See those narrow slits in the rock where unfortunates were forced into and sealed up, only to be brought up in the evenings for the entertainment of the Duke and his guests. Tied to large vertical columns of wood which held up the roof while the guests tried to put out their eyes, many terrified prisoners twisted their heads away, - testimony of which are the scorch marks in the wood. But can we in the judgemental twentieth century point the finger at medieval cruelty? Remember Melei and Auschwitz and Bosnia and…..
Château de Chillon
Avenue de Chillon 21
Phone +41 21 966 89 10
Not far from Leysin is Gruyere, a medieval walled town with no traffic famous for its cheese and well worth going to for the castle. Inside, there is that indefinable fustiness of very old wood. Twisted ageless vines grow from the courtyard and entwine themselves around pillars as they stretch upwards. There is a permanence about this castle which appears to have grown from the rock on which it is built.
Outside in the cobbled street, sit and relax at one of the discreet little cafes. And if you must buy a souvenir, buy a Swiss chalet music box or a Swiss Army knife with a multitude of accessories ... as I did for my son, who promptly sliced himself open with it.

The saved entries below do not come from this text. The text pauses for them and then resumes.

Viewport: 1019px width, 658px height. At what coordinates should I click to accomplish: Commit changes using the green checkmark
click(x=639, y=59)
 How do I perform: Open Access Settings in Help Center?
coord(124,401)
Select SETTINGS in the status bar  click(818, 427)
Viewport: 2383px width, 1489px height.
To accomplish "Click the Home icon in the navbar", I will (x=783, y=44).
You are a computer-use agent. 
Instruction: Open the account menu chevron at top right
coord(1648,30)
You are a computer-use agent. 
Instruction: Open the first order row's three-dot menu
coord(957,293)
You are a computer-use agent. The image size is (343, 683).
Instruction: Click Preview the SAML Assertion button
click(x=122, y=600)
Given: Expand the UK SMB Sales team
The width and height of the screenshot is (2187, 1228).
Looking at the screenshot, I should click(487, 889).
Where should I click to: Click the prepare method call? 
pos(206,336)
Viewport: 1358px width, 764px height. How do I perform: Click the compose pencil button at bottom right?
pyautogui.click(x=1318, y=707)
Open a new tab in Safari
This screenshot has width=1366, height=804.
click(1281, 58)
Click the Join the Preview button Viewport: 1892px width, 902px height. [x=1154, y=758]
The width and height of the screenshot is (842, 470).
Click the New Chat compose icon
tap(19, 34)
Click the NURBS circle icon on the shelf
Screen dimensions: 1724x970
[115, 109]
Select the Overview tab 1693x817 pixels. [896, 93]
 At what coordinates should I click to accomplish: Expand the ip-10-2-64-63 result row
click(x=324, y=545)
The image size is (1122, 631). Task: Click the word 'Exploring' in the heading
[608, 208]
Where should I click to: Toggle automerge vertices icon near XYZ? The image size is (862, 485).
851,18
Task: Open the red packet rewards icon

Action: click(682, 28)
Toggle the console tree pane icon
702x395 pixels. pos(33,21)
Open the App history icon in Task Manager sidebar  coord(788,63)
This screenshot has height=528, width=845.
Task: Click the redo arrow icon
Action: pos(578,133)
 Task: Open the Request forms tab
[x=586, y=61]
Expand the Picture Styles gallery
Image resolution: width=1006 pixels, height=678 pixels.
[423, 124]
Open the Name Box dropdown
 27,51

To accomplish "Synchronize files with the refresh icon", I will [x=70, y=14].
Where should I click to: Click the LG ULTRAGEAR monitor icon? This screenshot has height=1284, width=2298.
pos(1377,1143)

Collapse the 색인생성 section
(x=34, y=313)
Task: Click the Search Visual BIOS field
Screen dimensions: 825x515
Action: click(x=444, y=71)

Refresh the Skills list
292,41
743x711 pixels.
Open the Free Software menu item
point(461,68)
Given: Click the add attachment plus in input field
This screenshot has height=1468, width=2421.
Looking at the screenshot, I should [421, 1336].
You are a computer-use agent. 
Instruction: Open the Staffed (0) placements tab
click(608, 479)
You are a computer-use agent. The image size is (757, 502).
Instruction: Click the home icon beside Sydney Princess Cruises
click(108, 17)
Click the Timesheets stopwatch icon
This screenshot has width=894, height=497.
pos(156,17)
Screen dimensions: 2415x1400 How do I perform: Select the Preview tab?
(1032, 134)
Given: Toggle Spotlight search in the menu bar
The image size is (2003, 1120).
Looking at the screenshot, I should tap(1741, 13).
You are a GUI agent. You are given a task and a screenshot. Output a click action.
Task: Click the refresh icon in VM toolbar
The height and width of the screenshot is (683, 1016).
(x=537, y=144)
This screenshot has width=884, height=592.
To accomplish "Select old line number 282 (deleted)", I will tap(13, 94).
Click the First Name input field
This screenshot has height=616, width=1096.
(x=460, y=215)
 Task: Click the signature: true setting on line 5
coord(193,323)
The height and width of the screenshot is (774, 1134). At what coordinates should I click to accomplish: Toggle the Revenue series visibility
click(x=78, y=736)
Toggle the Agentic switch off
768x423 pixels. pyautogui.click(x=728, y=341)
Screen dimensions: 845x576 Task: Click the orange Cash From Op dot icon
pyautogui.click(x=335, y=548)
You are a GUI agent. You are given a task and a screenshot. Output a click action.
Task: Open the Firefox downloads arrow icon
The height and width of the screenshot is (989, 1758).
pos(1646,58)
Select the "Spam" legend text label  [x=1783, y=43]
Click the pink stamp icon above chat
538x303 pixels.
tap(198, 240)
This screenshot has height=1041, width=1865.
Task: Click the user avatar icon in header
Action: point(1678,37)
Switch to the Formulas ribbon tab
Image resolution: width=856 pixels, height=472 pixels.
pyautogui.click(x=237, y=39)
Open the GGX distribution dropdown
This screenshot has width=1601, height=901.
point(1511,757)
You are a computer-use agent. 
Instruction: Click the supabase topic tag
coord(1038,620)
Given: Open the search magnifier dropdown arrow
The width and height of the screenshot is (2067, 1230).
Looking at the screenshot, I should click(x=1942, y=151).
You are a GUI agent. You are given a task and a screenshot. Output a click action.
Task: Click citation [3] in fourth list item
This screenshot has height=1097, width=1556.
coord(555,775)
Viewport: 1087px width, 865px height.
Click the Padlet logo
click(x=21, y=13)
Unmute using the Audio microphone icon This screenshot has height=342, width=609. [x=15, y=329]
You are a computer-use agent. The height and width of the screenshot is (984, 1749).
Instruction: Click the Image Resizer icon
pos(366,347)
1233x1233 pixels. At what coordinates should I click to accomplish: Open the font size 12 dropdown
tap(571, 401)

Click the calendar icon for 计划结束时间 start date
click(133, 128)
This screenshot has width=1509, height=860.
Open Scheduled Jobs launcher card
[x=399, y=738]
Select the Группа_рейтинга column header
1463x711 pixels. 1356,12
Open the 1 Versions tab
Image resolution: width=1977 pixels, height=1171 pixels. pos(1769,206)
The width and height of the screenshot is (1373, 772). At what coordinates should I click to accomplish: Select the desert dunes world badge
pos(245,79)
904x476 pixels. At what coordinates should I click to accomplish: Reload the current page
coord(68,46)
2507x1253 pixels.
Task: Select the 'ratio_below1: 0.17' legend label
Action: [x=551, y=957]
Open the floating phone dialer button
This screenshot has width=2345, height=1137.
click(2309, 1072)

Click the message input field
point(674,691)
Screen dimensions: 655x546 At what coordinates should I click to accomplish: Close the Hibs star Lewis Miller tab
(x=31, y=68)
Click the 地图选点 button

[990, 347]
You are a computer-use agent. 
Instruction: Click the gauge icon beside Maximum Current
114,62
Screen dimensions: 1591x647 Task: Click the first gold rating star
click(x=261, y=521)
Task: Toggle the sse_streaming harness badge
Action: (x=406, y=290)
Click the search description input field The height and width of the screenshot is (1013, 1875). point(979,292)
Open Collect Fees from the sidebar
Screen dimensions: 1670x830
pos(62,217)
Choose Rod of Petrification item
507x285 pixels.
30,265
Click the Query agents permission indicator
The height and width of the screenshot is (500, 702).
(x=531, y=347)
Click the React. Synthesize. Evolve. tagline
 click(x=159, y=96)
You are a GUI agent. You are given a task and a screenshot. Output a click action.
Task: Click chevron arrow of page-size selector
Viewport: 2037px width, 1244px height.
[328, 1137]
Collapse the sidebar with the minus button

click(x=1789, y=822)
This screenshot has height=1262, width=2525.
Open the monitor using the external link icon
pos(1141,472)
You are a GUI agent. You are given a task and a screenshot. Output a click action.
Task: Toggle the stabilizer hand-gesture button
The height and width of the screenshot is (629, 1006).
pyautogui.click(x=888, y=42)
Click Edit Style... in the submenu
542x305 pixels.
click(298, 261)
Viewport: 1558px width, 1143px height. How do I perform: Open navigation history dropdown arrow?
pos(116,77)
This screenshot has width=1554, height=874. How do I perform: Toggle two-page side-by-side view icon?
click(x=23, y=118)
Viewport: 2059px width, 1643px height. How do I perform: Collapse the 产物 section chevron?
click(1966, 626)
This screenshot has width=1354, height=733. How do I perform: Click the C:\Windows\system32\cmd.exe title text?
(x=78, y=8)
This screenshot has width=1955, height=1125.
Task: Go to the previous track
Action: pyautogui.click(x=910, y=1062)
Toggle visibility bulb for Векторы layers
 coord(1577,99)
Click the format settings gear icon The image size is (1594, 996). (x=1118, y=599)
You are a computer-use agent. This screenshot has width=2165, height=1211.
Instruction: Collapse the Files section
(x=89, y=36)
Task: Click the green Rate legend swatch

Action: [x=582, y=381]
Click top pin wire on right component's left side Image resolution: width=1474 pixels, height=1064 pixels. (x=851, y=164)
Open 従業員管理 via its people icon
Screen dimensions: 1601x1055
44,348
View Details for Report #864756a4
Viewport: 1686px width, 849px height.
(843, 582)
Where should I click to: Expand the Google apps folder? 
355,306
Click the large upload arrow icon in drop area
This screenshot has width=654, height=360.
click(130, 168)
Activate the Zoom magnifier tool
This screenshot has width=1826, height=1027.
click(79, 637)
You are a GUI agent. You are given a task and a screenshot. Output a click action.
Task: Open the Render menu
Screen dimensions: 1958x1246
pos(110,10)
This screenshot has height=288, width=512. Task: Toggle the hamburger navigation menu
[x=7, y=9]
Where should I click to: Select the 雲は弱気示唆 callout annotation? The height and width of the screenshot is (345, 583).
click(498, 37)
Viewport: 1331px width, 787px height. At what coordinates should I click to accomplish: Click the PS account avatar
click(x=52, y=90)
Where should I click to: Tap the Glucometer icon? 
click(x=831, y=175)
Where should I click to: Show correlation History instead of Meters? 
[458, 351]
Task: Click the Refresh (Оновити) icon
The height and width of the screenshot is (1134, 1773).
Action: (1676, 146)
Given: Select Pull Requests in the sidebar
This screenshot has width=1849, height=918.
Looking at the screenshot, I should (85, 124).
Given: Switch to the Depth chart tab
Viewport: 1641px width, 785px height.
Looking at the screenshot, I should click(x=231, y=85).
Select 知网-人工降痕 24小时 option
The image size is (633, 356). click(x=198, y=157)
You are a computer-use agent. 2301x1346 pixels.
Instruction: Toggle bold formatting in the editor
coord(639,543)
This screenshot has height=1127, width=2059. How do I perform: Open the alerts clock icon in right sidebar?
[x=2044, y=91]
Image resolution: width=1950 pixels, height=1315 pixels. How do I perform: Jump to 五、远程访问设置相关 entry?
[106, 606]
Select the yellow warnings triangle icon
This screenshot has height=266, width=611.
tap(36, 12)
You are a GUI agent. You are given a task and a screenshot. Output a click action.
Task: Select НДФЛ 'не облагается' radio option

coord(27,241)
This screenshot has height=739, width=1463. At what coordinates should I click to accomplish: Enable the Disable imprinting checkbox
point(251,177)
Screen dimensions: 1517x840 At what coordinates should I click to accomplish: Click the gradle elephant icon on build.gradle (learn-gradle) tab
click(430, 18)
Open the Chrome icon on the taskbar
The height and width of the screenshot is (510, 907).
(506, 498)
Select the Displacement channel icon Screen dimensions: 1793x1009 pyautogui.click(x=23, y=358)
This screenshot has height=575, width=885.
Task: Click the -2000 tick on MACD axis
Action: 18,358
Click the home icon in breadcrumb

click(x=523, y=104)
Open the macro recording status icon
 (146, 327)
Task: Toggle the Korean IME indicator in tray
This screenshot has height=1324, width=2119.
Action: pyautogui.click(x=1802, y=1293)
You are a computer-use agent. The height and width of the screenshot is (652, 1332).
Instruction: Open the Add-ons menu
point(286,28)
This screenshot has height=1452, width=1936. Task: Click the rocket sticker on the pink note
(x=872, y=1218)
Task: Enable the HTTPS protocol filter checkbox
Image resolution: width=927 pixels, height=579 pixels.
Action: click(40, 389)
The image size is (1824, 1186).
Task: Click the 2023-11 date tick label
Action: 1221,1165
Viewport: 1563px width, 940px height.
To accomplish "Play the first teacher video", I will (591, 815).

Gruyere lies north-east of Leysin in the canton of Fribourg.
If you fancy an adventure on the high seas, take a trip out to Cape Clear Island. These are waters haunted by the ghosts of pirates from the sixteen hundreds, principal among them O’Mahony whose clan ravaged vessels along this coastline. The sad remains of his castle sit grimly at the water’s edge of Hare Island while he paid the ultimate price for piracy in Cork Gaol.
Cape Clear Island is beyond the jurisdiction of the mainland as far as road tax and traffic regulations go. The result of this is a motley assortment of noisy vehicles in various stages of decay but still driving. Those that have succumbed to the inevitable lie around the island. These silent testimonies to abandonment are the most appalling eyesores on an island that is one of the most beautiful
on the south west coast.
Cape Clear lies just 8 miles off the West Cork mainland and can be reached by a 45 minutes boat journey from Schull.
Baga beach down by the creek at the quiet end of the Candolim - Calangute stip, is just perfect as a base for exploring north Goa. There are some excellent hotels, guest houses, restaurants and night clubs in the area. You can walk around the cliffs to Anjuna if you don't mind a bit of a hike. Half way round is a small secluded bay and beach shack imaginatively called "Cliffs" perfect for stopping of for a mid moring snack or drink.
Calangute is within walking distance in the other direction should you need the exercise, but a taxi or Tuc-Tuc will take you anywhere within north Goa for less than £10! The views from the top of Chapora fort or from Arambol lake are spectacular at any time of day and Vagator beach is fantastic for sundown.
The capital city of Panjim is also worth a visit as is Old Goa for the architecture and churches - a 3 day trip to Hampi is also well worth the time and trouble.
Dabolim airport is 70 mins away and Mapusa Station is 10 minutes away.